*** Source data Section Begins ***

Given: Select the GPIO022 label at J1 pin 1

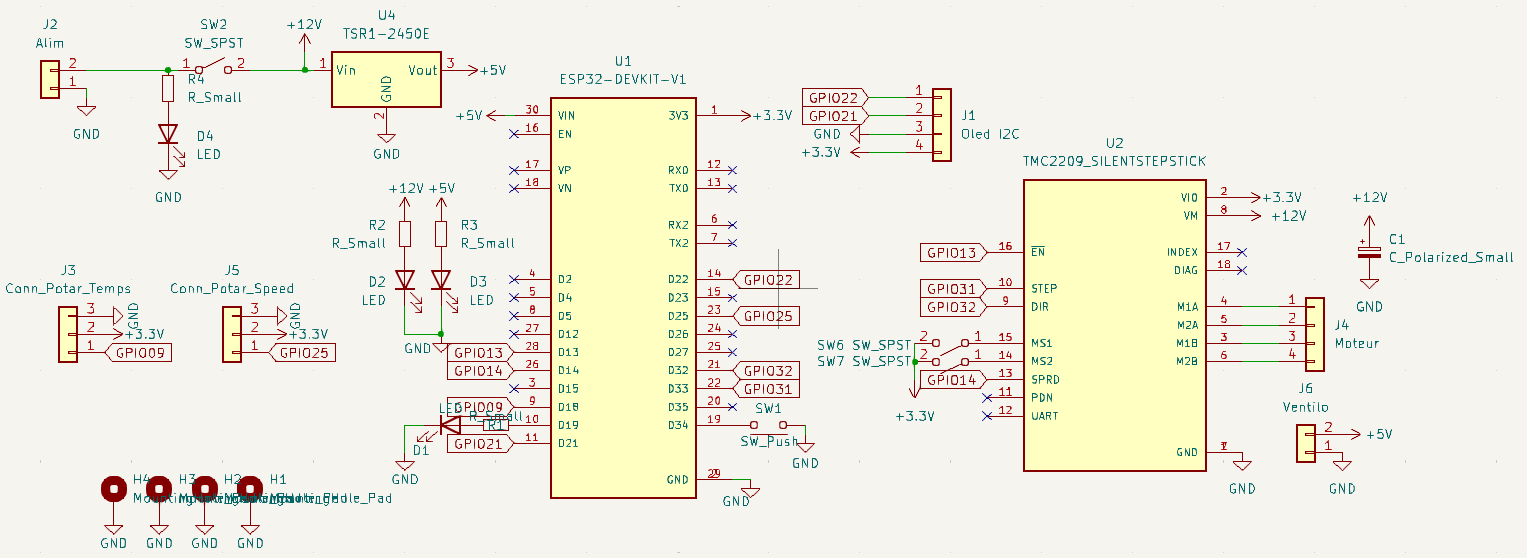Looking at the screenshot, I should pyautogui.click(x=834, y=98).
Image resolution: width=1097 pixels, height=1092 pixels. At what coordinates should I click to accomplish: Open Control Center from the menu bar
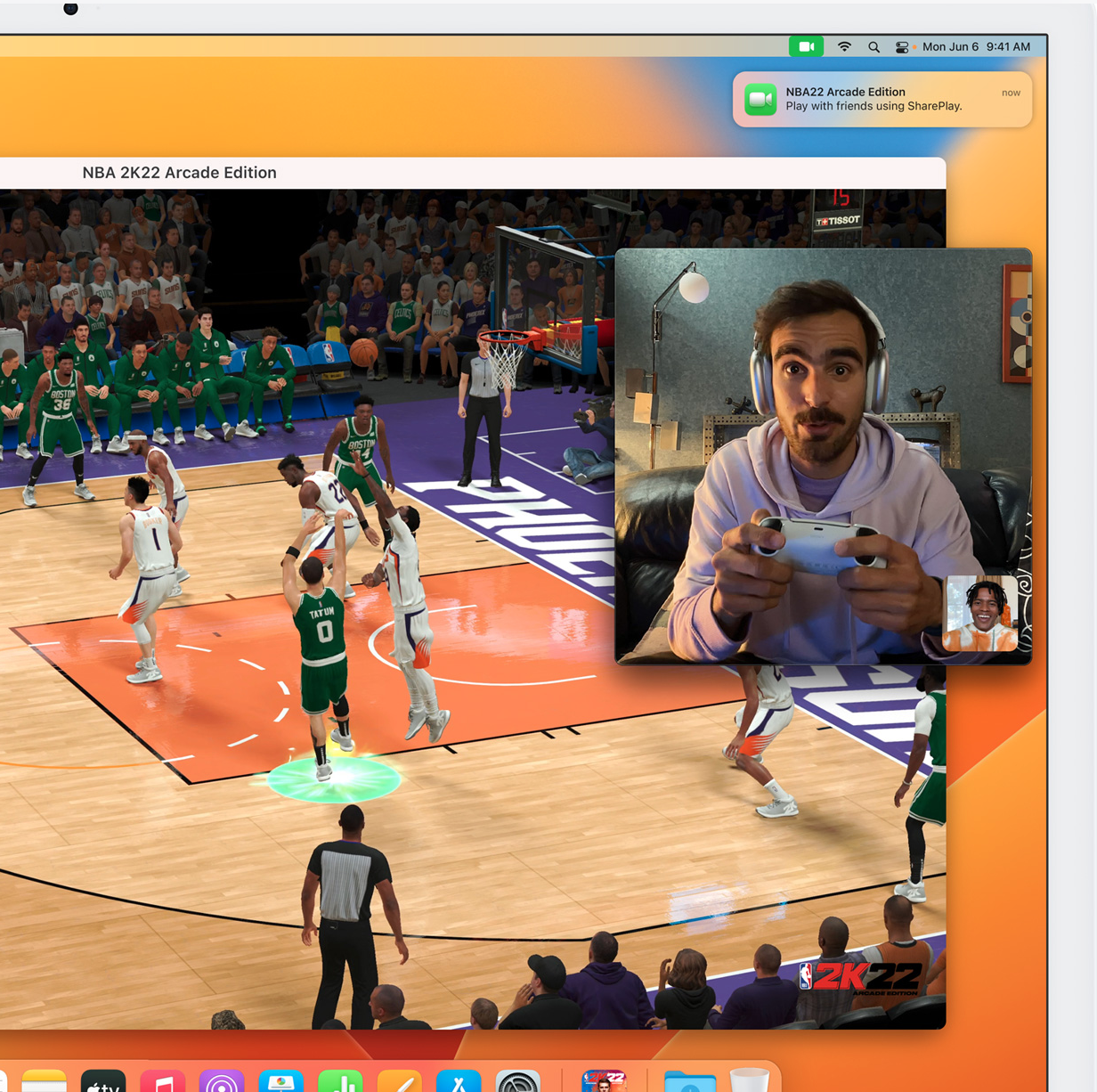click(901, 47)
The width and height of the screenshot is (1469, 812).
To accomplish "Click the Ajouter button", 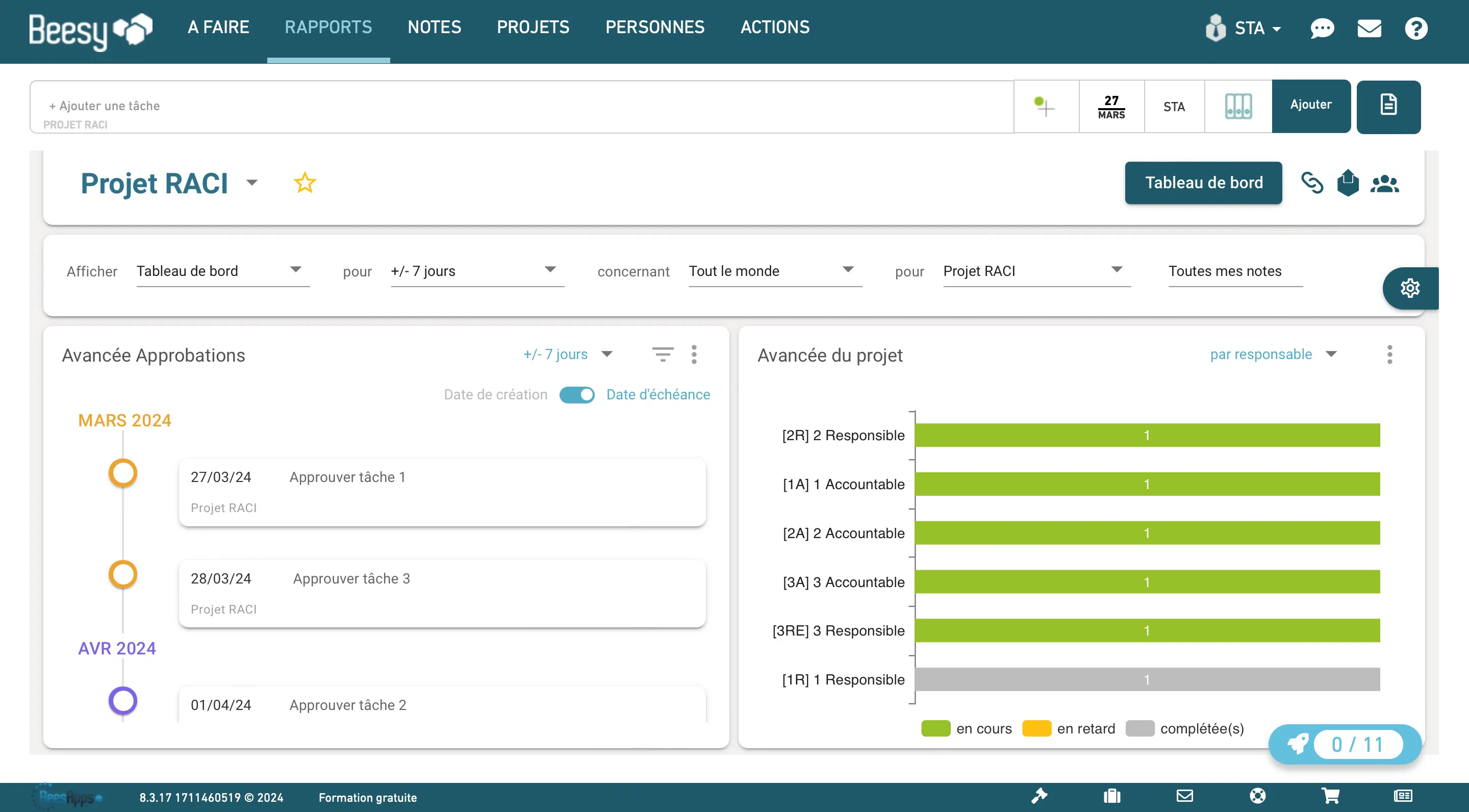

*** Source data Section Ends ***

● Your assignment: After removing the pictures, transcribe the listing above exactly.

● Answer to the exercise:
Given: Select the GPIO022 label at J1 pin 1

Looking at the screenshot, I should pyautogui.click(x=834, y=98).
Image resolution: width=1097 pixels, height=1092 pixels. At what coordinates should I click to accomplish: Open Control Center from the menu bar
click(901, 47)
The width and height of the screenshot is (1469, 812).
To accomplish "Click the Ajouter button", 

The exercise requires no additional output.